In the days after Mohammad Shafia’s three daughters died, he spoke privately to family members about how they had dishonoured him by consorting with boys, jurors at his murder trial were told Thursday.
“God’s curse on them … May the devil shit on their graves,” Shafia said, in a conversation with his second wife, Tooba, and son, Hamed, that was secretly recorded by police.
“Is that what a daughter should be? Would (a daughter) be such a whore?”
Prosecutor Laurie Lacelle revealed the excerpt from a wiretap during a 1½-hour opening address to the six-man, six-woman jury.
The cavernous room of Kingston’s 153-year-old limestone courthouse was filled with dozens of journalists and roughly 100 spectators as the high-profile mass killing case began to unspool in public.
Shafia, 58, and his second wife Tooba, 41, along with their son Hamed, 20, are accused of killing their daughters Zainab, 19, Sahar, 17, Geeti, 13, and Rona Amir Mohammad, 52, who was Shafia’s first wife.
The four members of the Montreal family originally from Afghanistan were found dead in a car discovered submerged in a shallow canal on June 30, 2009.

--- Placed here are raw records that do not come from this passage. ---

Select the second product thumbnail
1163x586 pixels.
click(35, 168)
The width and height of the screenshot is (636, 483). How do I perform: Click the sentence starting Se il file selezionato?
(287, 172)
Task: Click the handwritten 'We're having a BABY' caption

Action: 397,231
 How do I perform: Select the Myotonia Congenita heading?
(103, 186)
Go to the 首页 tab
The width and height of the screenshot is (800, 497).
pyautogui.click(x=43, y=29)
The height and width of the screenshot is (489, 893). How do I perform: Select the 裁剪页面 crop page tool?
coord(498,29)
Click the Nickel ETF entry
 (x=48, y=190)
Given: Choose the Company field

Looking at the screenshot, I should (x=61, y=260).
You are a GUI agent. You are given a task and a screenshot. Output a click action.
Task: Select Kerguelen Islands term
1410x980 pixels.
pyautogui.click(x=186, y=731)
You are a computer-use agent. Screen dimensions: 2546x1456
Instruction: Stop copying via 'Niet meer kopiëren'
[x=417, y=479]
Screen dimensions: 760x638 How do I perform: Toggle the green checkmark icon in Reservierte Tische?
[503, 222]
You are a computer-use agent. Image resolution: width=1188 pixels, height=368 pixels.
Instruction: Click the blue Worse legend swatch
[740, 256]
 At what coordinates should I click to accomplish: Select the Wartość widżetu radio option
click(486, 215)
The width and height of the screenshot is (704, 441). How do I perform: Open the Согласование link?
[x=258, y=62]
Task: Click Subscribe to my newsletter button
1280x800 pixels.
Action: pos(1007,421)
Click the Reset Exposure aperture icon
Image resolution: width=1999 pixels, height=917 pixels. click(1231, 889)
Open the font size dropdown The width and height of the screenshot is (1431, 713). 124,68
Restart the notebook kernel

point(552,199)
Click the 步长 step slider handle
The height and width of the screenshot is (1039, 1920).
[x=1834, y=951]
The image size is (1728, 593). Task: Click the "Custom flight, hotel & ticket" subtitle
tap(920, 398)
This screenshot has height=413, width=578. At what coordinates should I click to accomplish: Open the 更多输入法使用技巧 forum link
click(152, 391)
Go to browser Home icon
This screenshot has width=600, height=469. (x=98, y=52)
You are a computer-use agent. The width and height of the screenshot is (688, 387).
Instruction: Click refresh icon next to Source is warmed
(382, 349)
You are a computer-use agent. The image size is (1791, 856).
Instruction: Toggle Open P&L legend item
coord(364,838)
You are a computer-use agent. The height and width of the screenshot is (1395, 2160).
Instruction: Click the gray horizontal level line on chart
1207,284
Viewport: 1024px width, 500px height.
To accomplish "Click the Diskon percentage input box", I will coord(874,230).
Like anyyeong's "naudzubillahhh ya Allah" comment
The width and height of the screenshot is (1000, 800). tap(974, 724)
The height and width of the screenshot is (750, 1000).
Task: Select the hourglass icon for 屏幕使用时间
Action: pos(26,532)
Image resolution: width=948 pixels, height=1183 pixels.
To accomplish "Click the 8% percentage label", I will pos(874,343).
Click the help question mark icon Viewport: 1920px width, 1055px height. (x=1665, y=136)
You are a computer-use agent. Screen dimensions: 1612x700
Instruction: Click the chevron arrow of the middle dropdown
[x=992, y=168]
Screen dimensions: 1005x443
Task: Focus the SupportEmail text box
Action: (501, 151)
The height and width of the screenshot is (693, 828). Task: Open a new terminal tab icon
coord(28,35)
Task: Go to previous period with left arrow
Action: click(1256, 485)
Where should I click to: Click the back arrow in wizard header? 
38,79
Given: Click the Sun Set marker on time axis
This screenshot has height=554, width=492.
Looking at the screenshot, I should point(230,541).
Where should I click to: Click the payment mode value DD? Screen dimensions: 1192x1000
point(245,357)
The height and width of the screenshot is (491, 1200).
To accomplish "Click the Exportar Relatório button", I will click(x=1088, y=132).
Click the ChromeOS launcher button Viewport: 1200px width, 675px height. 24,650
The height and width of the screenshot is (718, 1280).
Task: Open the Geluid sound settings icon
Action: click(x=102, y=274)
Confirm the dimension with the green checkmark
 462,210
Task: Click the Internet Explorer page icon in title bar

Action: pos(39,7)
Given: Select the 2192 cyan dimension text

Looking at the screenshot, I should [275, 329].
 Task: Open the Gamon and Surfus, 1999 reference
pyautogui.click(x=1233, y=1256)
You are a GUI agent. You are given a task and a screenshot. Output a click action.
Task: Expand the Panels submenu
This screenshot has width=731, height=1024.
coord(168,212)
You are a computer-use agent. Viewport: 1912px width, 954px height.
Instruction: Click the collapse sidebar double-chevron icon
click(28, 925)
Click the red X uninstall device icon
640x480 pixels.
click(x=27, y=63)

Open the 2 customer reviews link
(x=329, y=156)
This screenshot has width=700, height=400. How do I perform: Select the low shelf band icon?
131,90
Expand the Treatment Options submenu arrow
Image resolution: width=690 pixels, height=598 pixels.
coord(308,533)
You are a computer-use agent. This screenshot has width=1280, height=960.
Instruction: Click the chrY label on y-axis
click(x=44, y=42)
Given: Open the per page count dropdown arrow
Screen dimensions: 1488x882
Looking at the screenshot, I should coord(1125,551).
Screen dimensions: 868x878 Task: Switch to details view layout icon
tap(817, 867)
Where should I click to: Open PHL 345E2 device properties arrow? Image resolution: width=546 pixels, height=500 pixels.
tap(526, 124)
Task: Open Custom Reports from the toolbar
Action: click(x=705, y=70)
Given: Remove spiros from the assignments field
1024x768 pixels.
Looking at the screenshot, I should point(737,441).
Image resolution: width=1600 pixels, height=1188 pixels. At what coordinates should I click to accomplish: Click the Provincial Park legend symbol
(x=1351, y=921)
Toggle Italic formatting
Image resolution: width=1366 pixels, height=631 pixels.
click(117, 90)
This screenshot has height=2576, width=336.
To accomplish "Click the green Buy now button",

Jurors were told that they will hear evidence about the ancient cultural practice of honour killing, in which the chastity and obedience of female family members is paramount.
In some cases, families believe the only way to cleanse shame and restore honour is to kill offending women.
Lacelle told the jurors that police planted a listening device in a Shafia vehicle on July 18 and recorded several conversations in which Shafia complained to his wife and son that his daughters had turned bad.
They wore revealing clothes and makeup. Zainab ran away from home in May of 2009 and demanded permission to marry her Pakistani boyfriend.
The two other daughters wanted to leave home to get way from an oppressive and abusive environment.
“It was all treason, they committed treason from beginning to the end,” Lacelle said, quoting Shafia from another wiretap.
“They betrayed humankind; they betrayed Islam; they betrayed our religion and creed; they betrayed our tradition; they betrayed everything.”
Lacelle revealed police seized a laptop computer from the family’s home in St. Léonard.
It was registered to Shafia but used by Hamed. Forensic experts found evidence of a Google search 10 days before the deaths.
“The words entered were: ‘Where to commit a murder’,” Lacelle said. A few weeks earlier there had been a search on the computer for, “Can a prisoner have control over their real estate,” the prosecutor said.
Lacelle said autopsies on the victims showed they drowned, though experts could not determine when.
Toxicology tests did not find any evidence of any incapacitating substances in the bodies of the victims. Three of the victims had fresh bruises on the crowns of their heads. Lacelle offered no explanation for the injuries.
Only one witness appeared Thursday, Kingston police Constable Julia Moore, an identification officer who collected evidence and took photos. Moore explained that the car in which the victims were found, a Nissan Sentra, was in first gear, with the driver’s side window down, the headlights switched off. The two front seats were reclined.
Lacelle said the jurors will hear evidence that Tooba and Hamed have both acknowledged in statements that they were at the locks when the Sentra went into the water.
In public statements the family made in the days after the deaths, they said Zainab had taken the car without permission on that night and they did not know how the four ended up dead in the canal.
The family had stopped in Kingston early on the morning of June 30 on the way home to Montreal from a family trip to Niagara Falls. They took two rooms at a motel near the locks.
Defence lawyers did not make any opening statements to the jury and they have not yet cross-examined Moore. She will be back on the stand Friday.